## Passage given
According to Sheriff Redman, surrounding departments have jumped ahead in terms of pay.

"We want to stay competitive with our partners here locally so we can retain our officers that we have here," said Redman.

To do that, they’re asking the St. Joseph County Council to squeeze in a four percent raise in the 2020 budget, but how does St. Jo County compare to surrounding departments?

According to Sheriff Redman, if the department did get that four percent raise, new officers would still make about five thousand dollars less than a Mishawaka police officer in their first year:

2020 DEPARTMENTS SALARIES

ST. JOSEPH COUNTY POLICE
FIRST YEAR: $48,359
AFTER FIRST YEAR: $49,730
WITH 4% RAISE: $52,719

SOUTH BEND POLICE
FIRST YEAR: $49,058
AFTER FIRST YEAR: $54,122

MISHAWAKA POLICE 
FIRST YEAR: $56, 029 
AFTER FIRST YEAR: $58,079


That difference in pay is causing an unwelcome trend within the police department’s training process.

“We’ve just promoted 15 new people," said Redman.

While that sounds positive, once officers are promoted they go through an extensive 16 week training program costing the department about $32,000 per officer.

“Then they come back, they’re certified and then they leave to another department," said Redman.

## Data shown
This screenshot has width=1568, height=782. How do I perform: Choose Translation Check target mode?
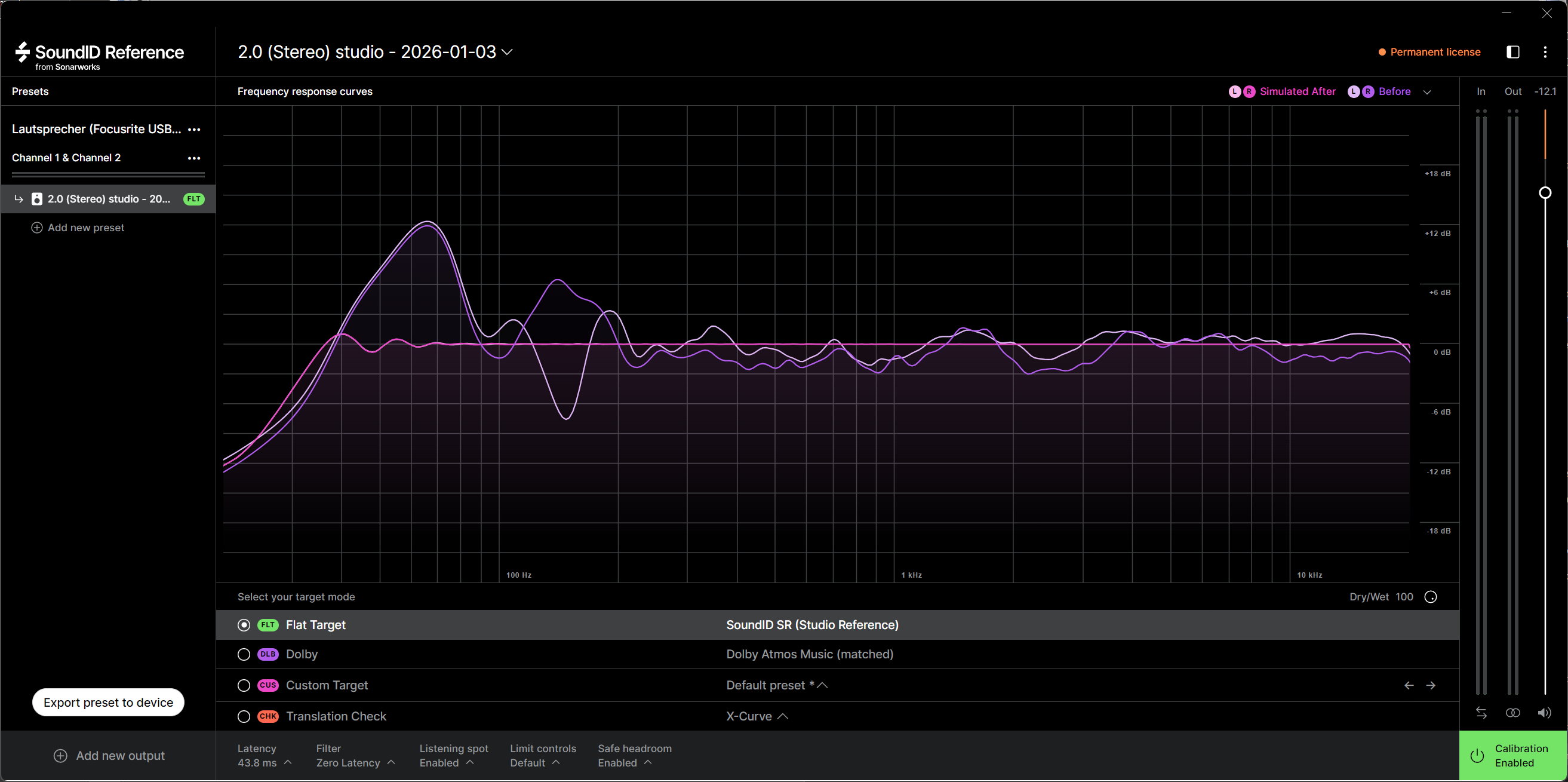(244, 716)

## Exercise task A
Please list the police departments whose 2020 salaries appear in the police pay article.
## Exercise task B
Write the next part of the police pay article, picking up after Redman's closing quote.

## Result A
St. Joseph County Police
South Bend Police
Mishawaka Police

## Result B
After a three percent raise approved last year, will taxpayers back such a move?

“When it comes to my taxes ill gladly pay more for them to get what they need to take care of us," said St. Jo County Resident, Noah Hughes.

“They should definitely be getting this for all they do for the community," said resident Emily Hughes.

St. Joseph county councilman, Joseph Canarecci says its all a balancing act.

“Obviously, we respect the police officers a great deal and all of the work they do. We want to meet everyone’s requests but we need to make sure we’re being fiscally responsible and we’ll just continue to look at the best way to do the right things for everyone involved as we move ahead," said Canarecci.

“We still want to increase that because there was a huge gap there several years ago where other departments were receiving raises where we were not," said Redman.